The lines outside the Portland Oregon breakfast spots were long. I asked one patron, “is it always like this?” His response was, “demand exceeds supply” – referring to the number of breakfast locations. There was a 30-45 minute wait at every breakfast spot I visited.
Portland feels like Ohio/PA – without the winter and snow. It felt like home. I can see the appeal of living in Oregon. I can see why consumers in Portland want pure maple syrup. It fits the culture and lifestyle.
2) The overall quality of maple syrup I tasted was poor.
I think this is an education gap. On two separate occasions I ordered a meal with pure maple syrup. The maple syrup was spoiled and fermented. I believe the restaurateurs are unknowingly buying very low grade commercial maple syrup to reduce cost. OR the other likely cause is not properly storing an open container of pure maple syrup in the refrigerator. the distributors need trained – and I plan on doing a lot of training.
Due to this education gap, I don’t even think a lot of consumers out west know what good maple syrup tastes like. I went to one location that purchased bulk maple syrup and repackaged into smaller jugs – at room temperature. The problem here is maple syrup needs to be “canned” at 180-190F before repackaging. I understand why the company is doing this – and I applaud their attempt to reduce their cost. However, they are doing the maple syrup industry no favors by selling poorly packaged maple syrup. In Ohio – that would have been shut down by the Ohio Department of Agriculture – and rightfully so. The regulators out west don’t have any experience with maple syrup! I do want to point out there is no health danger to the consumer, just the reputation of maple syrup industry.
Think about it. If you have never had pure maple syrup…and the first time you taste it – it is spoiled and fermented….you’ll have an opinion of maple syrup that is tainted. Literally.
Well, at least the spoiled maple syrup is organic. Leading to my next point.
3) The demand for ORGANIC maple syrup is higher than non-certified maple syrup out west.
I saw it with my own eyes. The lower cost non-certified maple syrup sat on the shelf. This is hard for some of my maple syrup friends to comprehend as I explain the state of the maple syrup industry 2500 miles away. There are no ingredients added to the tree sap. So I can see their point of view. The difference between organic maple syrup and non-certified maple syrup is $2500-3000/year and a piece of paper. Regardless, that piece of paper is important to the consumer and we are going to give the consumer what they want.

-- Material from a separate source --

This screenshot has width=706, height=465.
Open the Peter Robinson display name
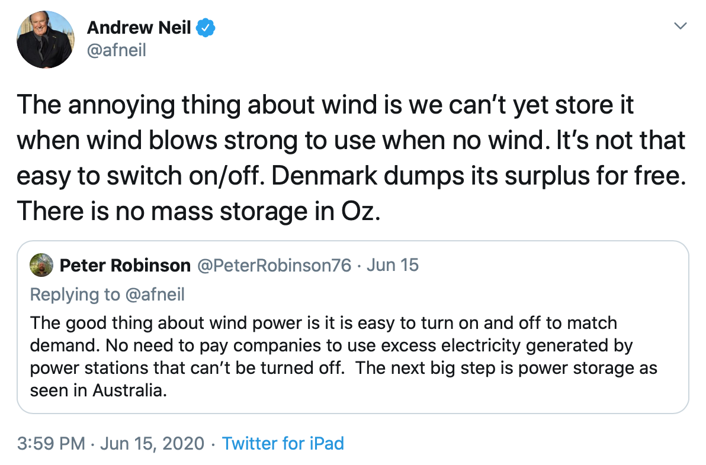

My advice to maple farmers: stop arguing the merits of organic versus non-certified maple syrup – just get certified. I am predicting such a shortfall of organic maple syrup over the next 3-5 years that the bulk price of organic maple syrup will start to separate from non-certified. The reasons are market driven. The consumer wants organic maple syrup. Stop arguing with the consumer if you are a maple syrup farmer. You don’t buy it – you make it. Notice I didn’t call it non-organic maple syrup – I call it non-certified. However, I do think the certification is an investment. About a $0.25-$0.50/lb incease in your bulk maple syrup value, about $3-$5/gal.
4) If you are selling moldy maple syrup and don’t know it – We’ll help you.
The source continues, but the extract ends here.